According to the Nano Group’s preliminary proxy statement filed with the SEC, its proposed slate of directors owns in the aggregate just 62,022 shares of the Company’s stock. Of that amount, Mr. Nano owns a total of 22 shares and four of the proposed Nano Group director nominees own absolutely NO shares of the Company’s stock.

The Nano Group provides various reasons for their solicitation of your proxy. However, the reasons cited by the Nano Group do not provide an accurate or complete statement of the facts. We suggest that you consider the following:

·  
While the Company’s results in 2006 declined from 2005, a substantial portion of the revenues realized in 2004 and 2005, directly or indirectly stemmed from lawsuits initiated in 1993 and 1999, long before Mr. Nano joined the Company. For example, the Materna case was initiated in 1993 and reached a final, non-appealable judgment in April 2004, when we received our award of several million dollars. The case involving Laboratory Corporation of America Holdings (“LabCorp”) was initiated in 1999 when LabCorp was sued for infringing the Company’s homocysteine patent. The decisions of two courts, the District Court in December 2001 and the Court of Appeals for the Federal Circuit in August 2004, both upheld the validity of our patent, and the August 2004 decision was essential to our ability to pursue other infringers.  The result was dramatically increased revenues in fiscal year 2005. 

·  
The Nano Group claims in its proxy material that Mr. Nano was largely responsible for strong stock price appreciation during 2004. We believe that the real reason for the appreciation in our stock price was from the substantial revenue and cash the Company realized from the judgments rendered in our favor in connection with lawsuits commenced prior to Mr. Nano’s hiring.

·  
Over the past calendar year, we have added a significant number of new technologies to our development portfolio that are available for licensing. Some of these exciting new technologies will be highlighted in our annual report, which you will receive shortly.
 
 
 

 
 
 
·  
We have added service offerings that build on our core expertise in technology transfer, intellectual property and licensing. During fiscal 2006, we launched our IP Valuation and Market Assessment services, as well as a Technology Sourcing business. These are important parts of our strategy as they complement our core business.

·  
The fruits of our labor will take time to surface as the nature of our business is such that there is an 18 to 36-month period from the point of identifying a new technology to the point of realizing any revenue, a fact that we have consistently reported to you on our quarterly conference calls and in press releases. The infrastructure referred to above is one of the most important components of our strategy and one that we believe can assure sustainable sources of revenue for the Company.

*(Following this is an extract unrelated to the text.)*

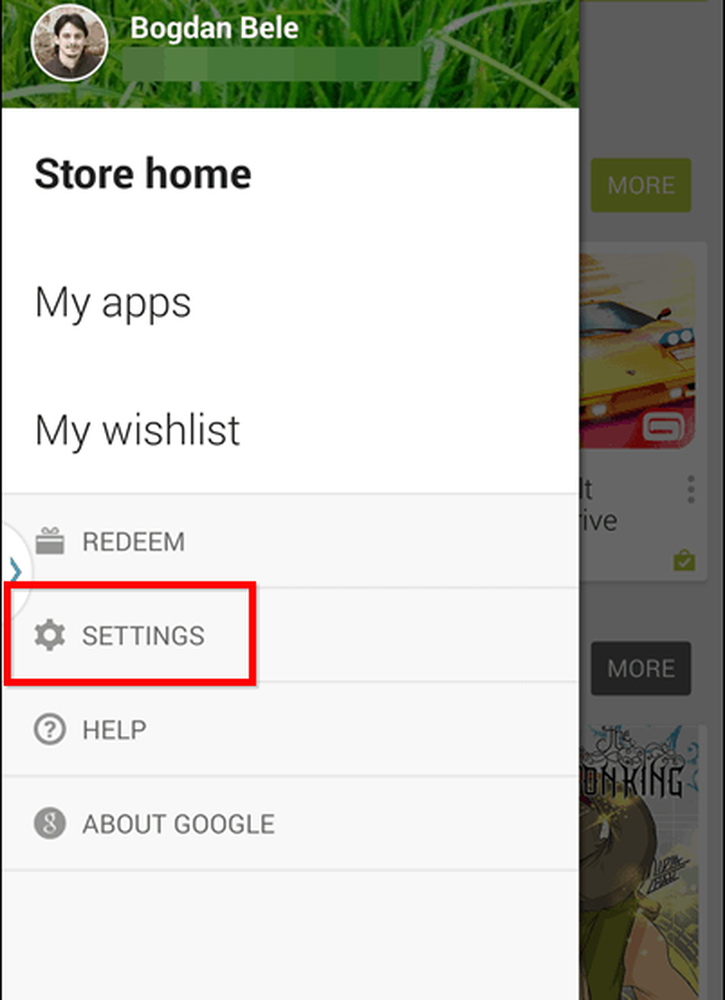Viewport: 725px width, 1000px height.
Task: Tap the comic book cover thumbnail
Action: [640, 862]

The next few years should be an exciting time as we believe we will begin to see the tangible results of the hard work and efforts now underway. We have a focused and energetic management team and a talented group of business professionals. We are confident that the Company has the ability and fortitude to transform into a business that delivers consistent profitability which we believe, in turn, will drive shareholder value.

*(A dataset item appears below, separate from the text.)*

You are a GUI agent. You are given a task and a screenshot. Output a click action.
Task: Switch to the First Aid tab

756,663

Thank you for your continued support.

Sincerely,

Your Board of Directors and fellow shareholders of Competitive Technologies,

 
Richard E. Carver Maria Maccecchini, Ph.D.
   
   
George W. Dunbar, Jr. Charles J. Philippin
   
   
D.J. Freed, Ph.D. John. M. Sabin
 
 
 

 
 

Statements about our future expectations, including development and regulatory plans, and all other statements in this document, other than historical facts, are “forward-looking statements” within the meaning of applicable Federal Securities Laws, and are not guarantees of future performance. If and when used herein, the words “may,” “will,” “should,” “anticipate,” “believe,” “intend,” “plan,” “expect,” “estimate,” “approximate,” and similar expressions, as they relate to us or our business or management, are intended to identify such forward-looking statements. These statements involve risks and uncertainties related to our ability to obtain rights to market technologies, market acceptance of and competition for our licensed technologies, growth strategies and strategic plans, operating performance and financing of our operations, industry trends, and other risks and uncertainties inherent in our business, including those set forth in Item 1A under the caption “Risk Factors,” in our most recent Annual Report on Form 10-K for the year ended July 31, 2006, filed with the SEC on October 30, 2006, and other factors that may be described in our other filings with the SEC, and are subject to change at any time. Our actual results could differ materially from these forward-looking statements. We undertake no obligation to update publicly any forward-looking statement.

Important Additional Information Will Be Filed with the SEC

The Company will be filing with the SEC a proxy statement with a WHITE proxy card for the election of directors nominated by the Board of Directors. COMPANY STOCKHOLDERS ARE URGED TO READ THE PRELIMINARY PROXY STATEMENT ALREADY FILED WITH THE SEC, AND THE DEFINITIVE PROXY STATEMENT WHEN IT BECOMES AVAILABLE, BECAUSE THEY CONTAIN IMPORTANT INFORMATION. Investors will be able to obtain free copies of the proxy statements through the website maintained by the SEC at www.sec.gov. In addition, investors will be able to obtain free copies of the proxy statements from the Company by contacting Secretary, c/o Competitive Technologies, Inc., 777 Commerce Drive, Suite 100, Fairfield, Connecticut, 06825.

Competitive Technologies, Inc., its directors and named executive officers may be deemed to be participants in the solicitation of the Company’s security holders in connection with its 2007 Annual Meeting of Stockholders. Security holders may obtain information regarding the names, affiliations and interests of such individuals in the Company’s preliminary proxy statement which was filed with the SEC on December 8, 2006, as such information may be supplemented by the Company’s definitive proxy statement when it is filed with the SEC.